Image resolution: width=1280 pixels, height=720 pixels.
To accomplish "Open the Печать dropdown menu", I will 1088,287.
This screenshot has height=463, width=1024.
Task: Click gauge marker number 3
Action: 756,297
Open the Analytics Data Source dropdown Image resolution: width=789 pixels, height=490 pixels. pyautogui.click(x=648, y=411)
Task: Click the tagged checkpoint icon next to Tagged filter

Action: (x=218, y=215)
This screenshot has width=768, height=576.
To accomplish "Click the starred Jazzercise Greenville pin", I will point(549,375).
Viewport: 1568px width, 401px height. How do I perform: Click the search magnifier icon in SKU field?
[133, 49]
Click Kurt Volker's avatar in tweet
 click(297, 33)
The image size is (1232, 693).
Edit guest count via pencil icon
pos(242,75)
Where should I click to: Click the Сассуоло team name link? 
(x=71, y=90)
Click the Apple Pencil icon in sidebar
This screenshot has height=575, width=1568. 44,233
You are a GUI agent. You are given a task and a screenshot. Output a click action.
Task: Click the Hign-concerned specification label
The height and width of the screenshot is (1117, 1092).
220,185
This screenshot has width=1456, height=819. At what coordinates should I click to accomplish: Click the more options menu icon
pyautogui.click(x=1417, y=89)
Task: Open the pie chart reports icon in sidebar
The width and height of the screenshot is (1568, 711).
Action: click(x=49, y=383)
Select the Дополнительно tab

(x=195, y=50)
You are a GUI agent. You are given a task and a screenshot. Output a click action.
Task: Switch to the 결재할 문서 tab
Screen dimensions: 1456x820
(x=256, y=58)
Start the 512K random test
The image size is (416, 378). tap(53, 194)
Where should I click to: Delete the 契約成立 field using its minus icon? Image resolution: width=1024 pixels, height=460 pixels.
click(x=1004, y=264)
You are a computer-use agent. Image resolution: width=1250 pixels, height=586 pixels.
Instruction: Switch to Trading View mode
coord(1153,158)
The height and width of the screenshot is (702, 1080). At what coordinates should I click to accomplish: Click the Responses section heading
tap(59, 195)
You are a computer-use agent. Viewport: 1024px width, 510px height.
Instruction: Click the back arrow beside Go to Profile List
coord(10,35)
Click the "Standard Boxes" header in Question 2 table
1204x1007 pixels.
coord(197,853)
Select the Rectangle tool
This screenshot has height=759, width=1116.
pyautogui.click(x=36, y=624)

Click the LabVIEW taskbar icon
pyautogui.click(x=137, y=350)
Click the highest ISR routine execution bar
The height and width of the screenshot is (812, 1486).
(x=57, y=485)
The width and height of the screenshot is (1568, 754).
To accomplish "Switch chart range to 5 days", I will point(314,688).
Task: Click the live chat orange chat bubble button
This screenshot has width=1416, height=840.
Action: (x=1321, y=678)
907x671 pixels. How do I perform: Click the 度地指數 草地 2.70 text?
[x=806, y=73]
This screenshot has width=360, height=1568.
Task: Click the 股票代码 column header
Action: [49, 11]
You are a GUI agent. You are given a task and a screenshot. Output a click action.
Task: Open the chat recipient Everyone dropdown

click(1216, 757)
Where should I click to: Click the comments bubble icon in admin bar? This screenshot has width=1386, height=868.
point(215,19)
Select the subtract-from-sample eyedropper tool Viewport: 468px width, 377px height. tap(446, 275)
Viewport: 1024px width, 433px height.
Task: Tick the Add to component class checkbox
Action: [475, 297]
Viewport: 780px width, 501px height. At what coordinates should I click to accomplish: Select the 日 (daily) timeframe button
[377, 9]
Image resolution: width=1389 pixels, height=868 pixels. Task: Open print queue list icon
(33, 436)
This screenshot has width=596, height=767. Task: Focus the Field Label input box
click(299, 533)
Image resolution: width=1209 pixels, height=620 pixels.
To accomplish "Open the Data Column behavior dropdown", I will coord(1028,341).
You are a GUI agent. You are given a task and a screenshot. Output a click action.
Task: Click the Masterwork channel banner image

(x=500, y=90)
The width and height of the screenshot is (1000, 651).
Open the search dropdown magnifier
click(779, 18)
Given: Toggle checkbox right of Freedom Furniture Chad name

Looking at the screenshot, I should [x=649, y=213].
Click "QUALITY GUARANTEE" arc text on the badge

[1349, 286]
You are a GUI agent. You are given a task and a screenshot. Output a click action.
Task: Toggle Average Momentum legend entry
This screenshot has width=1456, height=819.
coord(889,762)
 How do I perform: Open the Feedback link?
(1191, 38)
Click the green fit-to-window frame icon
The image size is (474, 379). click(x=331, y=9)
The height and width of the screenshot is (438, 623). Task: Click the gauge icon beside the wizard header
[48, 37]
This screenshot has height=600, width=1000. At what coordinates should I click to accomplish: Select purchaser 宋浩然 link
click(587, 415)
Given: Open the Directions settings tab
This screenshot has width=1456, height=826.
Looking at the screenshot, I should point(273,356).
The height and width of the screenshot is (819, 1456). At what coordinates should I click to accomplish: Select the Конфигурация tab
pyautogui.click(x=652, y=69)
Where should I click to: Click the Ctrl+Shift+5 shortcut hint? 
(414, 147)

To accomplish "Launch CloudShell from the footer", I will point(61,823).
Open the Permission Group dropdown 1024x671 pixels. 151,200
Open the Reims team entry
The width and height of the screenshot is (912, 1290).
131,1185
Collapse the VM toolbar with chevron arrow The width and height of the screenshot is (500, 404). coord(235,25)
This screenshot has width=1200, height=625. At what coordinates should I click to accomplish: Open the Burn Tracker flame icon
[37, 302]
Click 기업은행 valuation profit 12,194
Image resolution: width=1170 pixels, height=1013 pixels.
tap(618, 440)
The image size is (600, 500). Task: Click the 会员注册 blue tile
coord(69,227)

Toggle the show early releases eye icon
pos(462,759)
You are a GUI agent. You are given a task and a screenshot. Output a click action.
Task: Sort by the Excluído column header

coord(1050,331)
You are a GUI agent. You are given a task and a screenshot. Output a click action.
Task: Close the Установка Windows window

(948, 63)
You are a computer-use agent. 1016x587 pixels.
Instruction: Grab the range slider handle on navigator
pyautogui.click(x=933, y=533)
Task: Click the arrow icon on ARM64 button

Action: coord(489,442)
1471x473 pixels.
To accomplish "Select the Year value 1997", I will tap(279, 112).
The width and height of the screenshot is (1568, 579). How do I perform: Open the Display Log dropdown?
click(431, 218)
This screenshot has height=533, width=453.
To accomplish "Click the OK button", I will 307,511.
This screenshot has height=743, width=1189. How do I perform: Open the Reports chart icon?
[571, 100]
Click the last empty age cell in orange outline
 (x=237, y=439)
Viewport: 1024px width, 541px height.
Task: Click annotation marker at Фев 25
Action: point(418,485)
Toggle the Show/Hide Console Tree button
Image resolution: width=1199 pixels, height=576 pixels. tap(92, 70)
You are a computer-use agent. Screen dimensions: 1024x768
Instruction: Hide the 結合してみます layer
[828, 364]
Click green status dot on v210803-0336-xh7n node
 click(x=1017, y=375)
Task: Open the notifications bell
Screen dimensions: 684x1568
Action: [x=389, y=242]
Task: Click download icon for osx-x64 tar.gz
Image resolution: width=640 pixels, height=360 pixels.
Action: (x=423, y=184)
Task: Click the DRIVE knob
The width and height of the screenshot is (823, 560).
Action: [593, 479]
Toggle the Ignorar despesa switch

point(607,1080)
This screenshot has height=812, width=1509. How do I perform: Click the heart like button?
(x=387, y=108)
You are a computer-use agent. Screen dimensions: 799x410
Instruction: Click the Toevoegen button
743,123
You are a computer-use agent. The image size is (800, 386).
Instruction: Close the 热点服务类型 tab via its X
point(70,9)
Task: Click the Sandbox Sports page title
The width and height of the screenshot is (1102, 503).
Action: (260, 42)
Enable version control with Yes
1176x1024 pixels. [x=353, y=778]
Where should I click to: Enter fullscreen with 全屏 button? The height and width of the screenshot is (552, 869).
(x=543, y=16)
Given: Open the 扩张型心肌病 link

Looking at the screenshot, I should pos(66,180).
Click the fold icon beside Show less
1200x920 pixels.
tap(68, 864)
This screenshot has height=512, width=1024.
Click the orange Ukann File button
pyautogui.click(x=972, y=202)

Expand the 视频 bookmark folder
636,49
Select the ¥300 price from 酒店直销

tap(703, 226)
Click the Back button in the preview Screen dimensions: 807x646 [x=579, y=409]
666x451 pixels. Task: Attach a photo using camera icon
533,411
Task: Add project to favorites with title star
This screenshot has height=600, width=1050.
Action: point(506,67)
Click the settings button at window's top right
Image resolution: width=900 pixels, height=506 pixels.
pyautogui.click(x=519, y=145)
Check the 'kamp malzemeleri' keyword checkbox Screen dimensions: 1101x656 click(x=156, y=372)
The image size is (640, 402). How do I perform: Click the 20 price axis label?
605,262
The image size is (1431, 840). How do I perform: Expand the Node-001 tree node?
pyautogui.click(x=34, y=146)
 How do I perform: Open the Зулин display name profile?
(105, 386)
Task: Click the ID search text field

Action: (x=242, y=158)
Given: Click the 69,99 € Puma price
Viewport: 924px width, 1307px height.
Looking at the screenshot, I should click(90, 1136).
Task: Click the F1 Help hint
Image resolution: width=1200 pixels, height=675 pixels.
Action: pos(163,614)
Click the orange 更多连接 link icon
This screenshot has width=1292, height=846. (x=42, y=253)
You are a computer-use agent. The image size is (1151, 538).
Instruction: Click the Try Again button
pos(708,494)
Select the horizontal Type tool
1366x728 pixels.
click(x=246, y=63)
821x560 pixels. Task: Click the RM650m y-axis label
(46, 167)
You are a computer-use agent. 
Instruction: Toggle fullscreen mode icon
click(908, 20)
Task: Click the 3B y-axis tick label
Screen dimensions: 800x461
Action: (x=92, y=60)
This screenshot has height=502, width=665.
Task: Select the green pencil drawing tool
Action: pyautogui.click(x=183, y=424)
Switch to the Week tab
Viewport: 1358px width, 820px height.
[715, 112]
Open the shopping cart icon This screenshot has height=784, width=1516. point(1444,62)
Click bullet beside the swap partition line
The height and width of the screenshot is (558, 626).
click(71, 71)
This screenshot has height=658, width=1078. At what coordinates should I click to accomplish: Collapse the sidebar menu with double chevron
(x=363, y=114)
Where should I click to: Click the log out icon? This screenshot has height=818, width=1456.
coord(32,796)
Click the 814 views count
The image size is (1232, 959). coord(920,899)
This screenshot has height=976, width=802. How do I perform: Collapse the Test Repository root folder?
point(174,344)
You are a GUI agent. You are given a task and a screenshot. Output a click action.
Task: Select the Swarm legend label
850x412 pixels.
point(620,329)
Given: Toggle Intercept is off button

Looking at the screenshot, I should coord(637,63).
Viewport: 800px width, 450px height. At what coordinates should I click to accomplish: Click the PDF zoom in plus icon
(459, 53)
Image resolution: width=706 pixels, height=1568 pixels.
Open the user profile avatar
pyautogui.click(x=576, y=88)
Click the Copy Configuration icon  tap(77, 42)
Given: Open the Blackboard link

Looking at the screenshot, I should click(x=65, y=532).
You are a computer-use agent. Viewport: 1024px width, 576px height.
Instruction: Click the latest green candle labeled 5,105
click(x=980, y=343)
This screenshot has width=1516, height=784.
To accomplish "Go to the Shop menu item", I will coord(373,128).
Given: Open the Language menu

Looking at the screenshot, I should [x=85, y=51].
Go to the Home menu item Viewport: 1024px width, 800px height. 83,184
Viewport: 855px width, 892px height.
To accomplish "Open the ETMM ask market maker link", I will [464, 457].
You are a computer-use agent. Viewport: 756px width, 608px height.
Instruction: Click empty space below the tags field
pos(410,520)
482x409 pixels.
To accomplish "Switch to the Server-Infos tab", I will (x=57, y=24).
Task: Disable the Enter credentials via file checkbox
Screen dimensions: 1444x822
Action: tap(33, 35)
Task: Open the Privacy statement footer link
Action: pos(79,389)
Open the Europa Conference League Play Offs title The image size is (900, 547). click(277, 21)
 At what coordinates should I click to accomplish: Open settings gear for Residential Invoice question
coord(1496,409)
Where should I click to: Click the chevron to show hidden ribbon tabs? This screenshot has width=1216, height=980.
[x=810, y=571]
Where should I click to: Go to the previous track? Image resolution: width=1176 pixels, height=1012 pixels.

◆ ◆ ◆ ◆ ◆

Exercise directions:
Return exactly the lines from the line holding "482x409 pixels." to the last line of the data, with both of those lines included and nothing added.

Exercise response:
482x409 pixels.
To accomplish "Switch to the Server-Infos tab", I will (x=57, y=24).
Task: Disable the Enter credentials via file checkbox
Screen dimensions: 1444x822
Action: tap(33, 35)
Task: Open the Privacy statement footer link
Action: pos(79,389)
Open the Europa Conference League Play Offs title The image size is (900, 547). click(277, 21)
 At what coordinates should I click to accomplish: Open settings gear for Residential Invoice question
coord(1496,409)
Where should I click to: Click the chevron to show hidden ribbon tabs? This screenshot has width=1216, height=980.
[x=810, y=571]
Where should I click to: Go to the previous track? Image resolution: width=1176 pixels, height=1012 pixels.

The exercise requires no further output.